- _Tarefa 1_:
Responda com base no trecho sobre o júri em Mato Grosso:
(a) Segundo a nota do TJMT, o que os advogados estavam fazendo?
(b) Quem não assinou a ata do julgamento?
(c) Quem lidera a defesa?
- _Tarefa 2_: Repita palavra por palavra a parte do trecho que vai de "Domingues diz que" até "interrompeu a sessão.", incluindo essas palavras.

- _Trecho apresentado_:
┄┄┄┄┄┄┄┄┄┄┄┄┄┄┄┄┄┄┄┄
Segundo uma nota publicada pelo Tribunal de Justiça de Mato Grosso (TJMT) nesta terça-feira (16/12), os advogados estavam gravando os jurados do Tribunal do Júri — algo que é explicitamente vedado por resolução do Conselho Nacional de Justiça (CNJ) e pela jurisprudência. A imagem e a identidade dos jurados são protegidos para garantir a independência do veredito e a sua segurança pessoal.

O  promotor de Justiça Rodrigo Ribeiro Domingues, do Ministério Público do Estado de Mato Grosso (MPMT), afirma que a juíza estava sendo desrespeitada e os jurados estavam sendo conduzidos.

Domingues diz que pediu para ser incluído na ata do julgamento que a banca de defesa tentava induzir as testemunhas, falava em tom excessivamente alto e agressivo, não respeitava as ordens da juíza e não respeitava o fato da juíza ser uma mulher. A ata não foi assinada pela defesa.

O advogado Claudio Dalledone, que lidera a defesa, afirmou em um vídeo no Instagram que o tenente-coronel da PM tentou apaziguar a situação e que, antes que os advogados fossem retirados, a juíza Siqueira interrompeu a sessão.

Os advogados disseram que tinham chamado representantes da OAB após terem as prerrogativas de função violadas pela juíza durante inquirição de uma testemunha.
┄┄┄┄┄┄┄┄┄┄┄┄┄┄┄┄┄┄┄┄
- _Dados fornecidos_:

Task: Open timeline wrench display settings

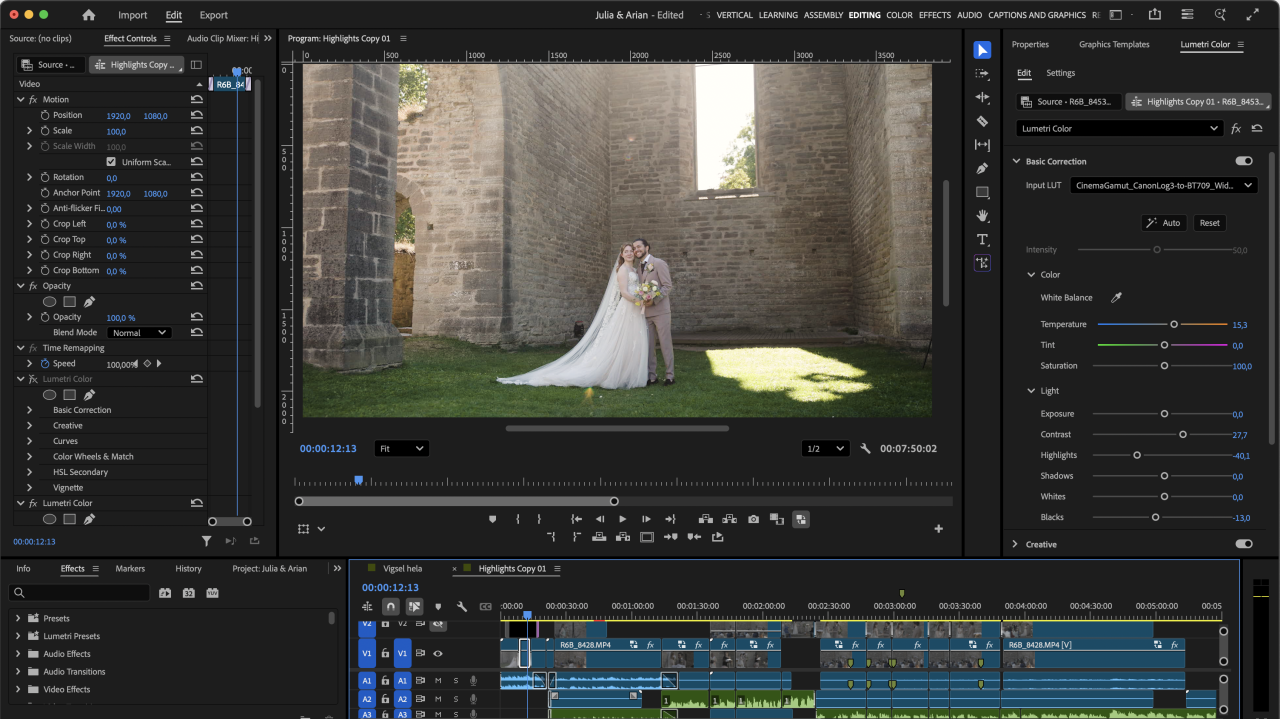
┄┄┄┄┄┄┄┄┄┄┄┄┄┄┄┄┄┄┄┄
- _Resposta 1_:
(a) Estavam gravando os jurados do Tribunal do Júri.
(b) A defesa.
(c) O advogado Claudio Dalledone.

- _Resposta 2_:
Domingues diz que pediu para ser incluído na ata do julgamento que a banca de defesa tentava induzir as testemunhas, falava em tom excessivamente alto e agressivo, não respeitava as ordens da juíza e não respeitava o fato da juíza ser uma mulher. A ata não foi assinada pela defesa.

O advogado Claudio Dalledone, que lidera a defesa, afirmou em um vídeo no Instagram que o tenente-coronel da PM tentou apaziguar a situação e que, antes que os advogados fossem retirados, a juíza Siqueira interrompeu a sessão.